TASK DETAILS:
Copy, word for word, the line containing "You are a GUI" and each line that follows it in the entries below; pictures do not belong in the copy.

(Saved entries)
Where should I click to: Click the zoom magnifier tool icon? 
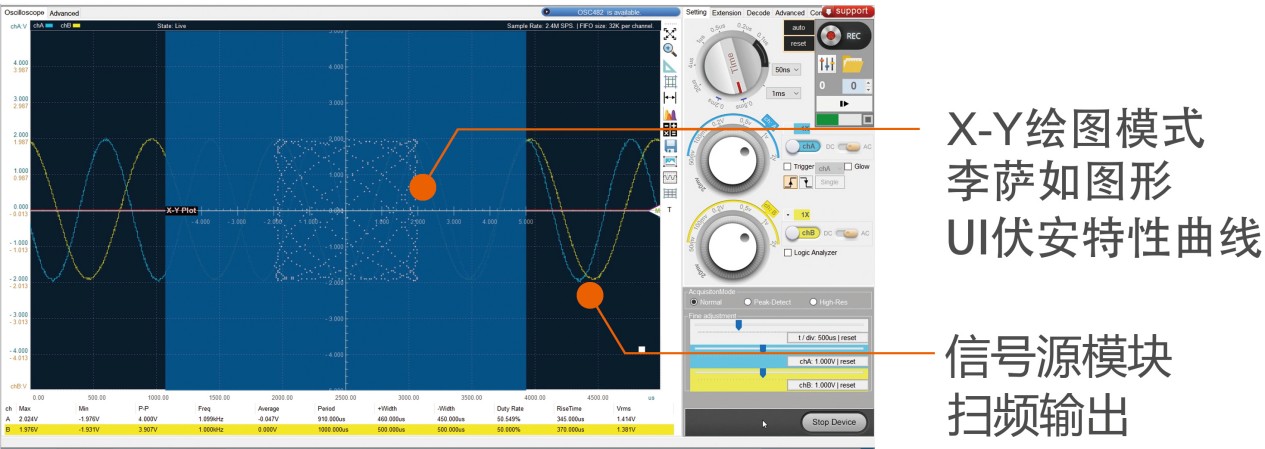click(x=670, y=49)
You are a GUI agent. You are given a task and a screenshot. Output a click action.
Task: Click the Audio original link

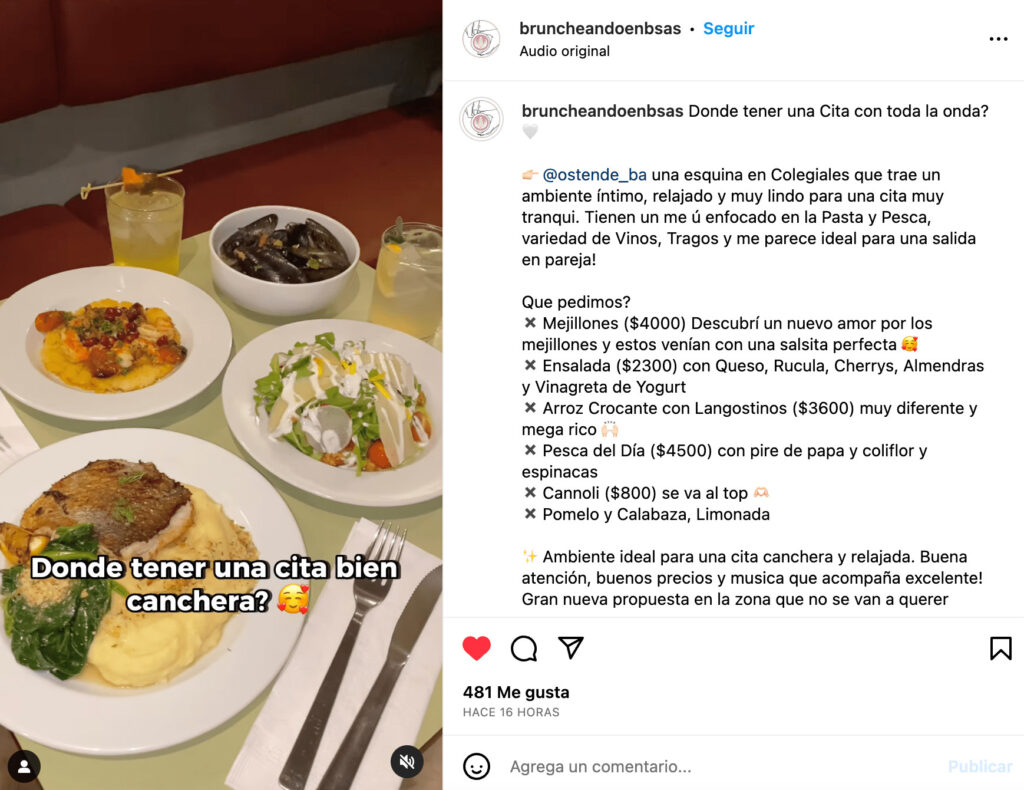click(x=564, y=51)

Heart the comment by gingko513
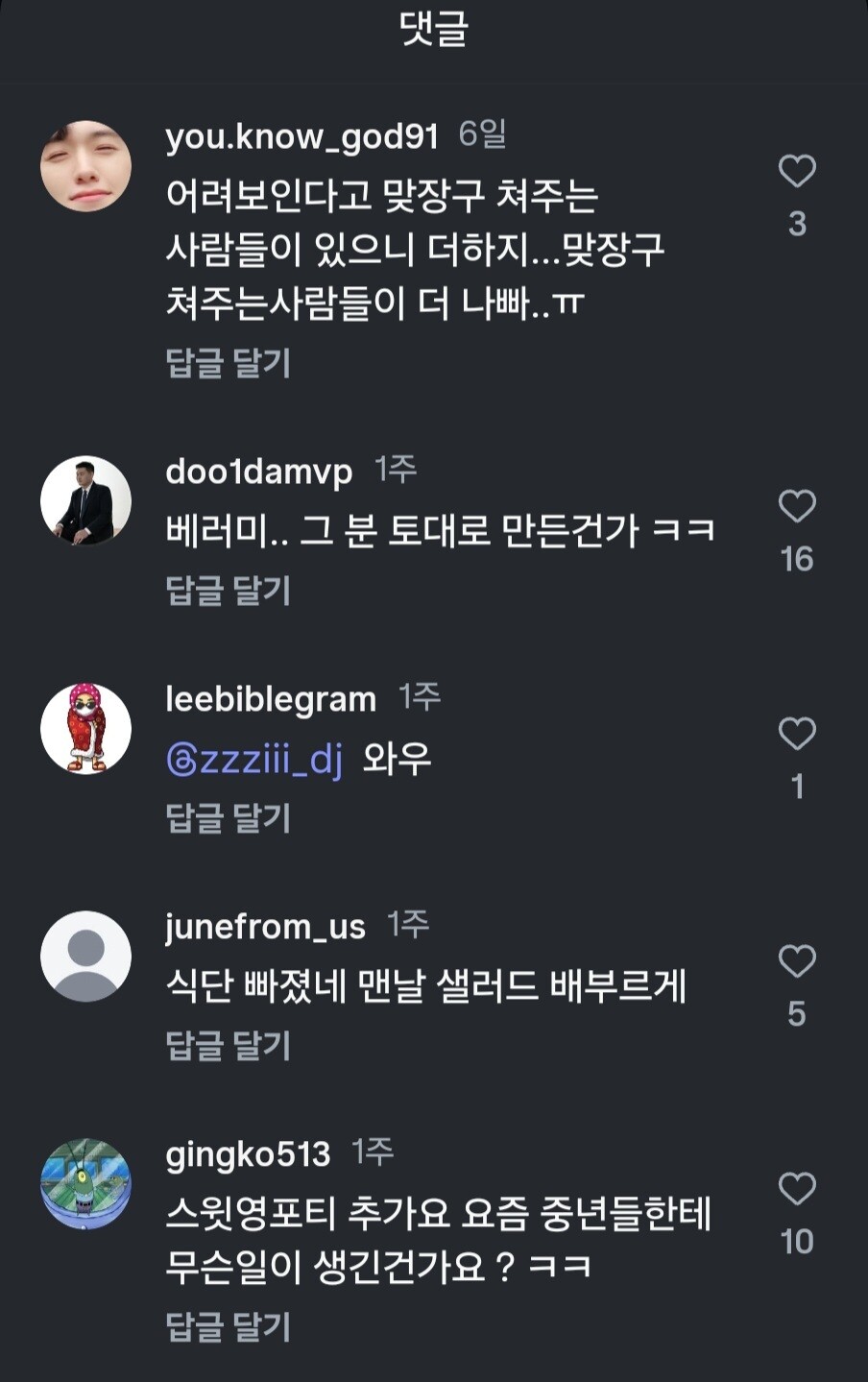[796, 1189]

WRITTEN REPLY:
You are a GUI agent. You are given a task and a screenshot. Output a click action.
Task: Click the Audio original link

click(x=564, y=51)

Heart the comment by gingko513
[796, 1189]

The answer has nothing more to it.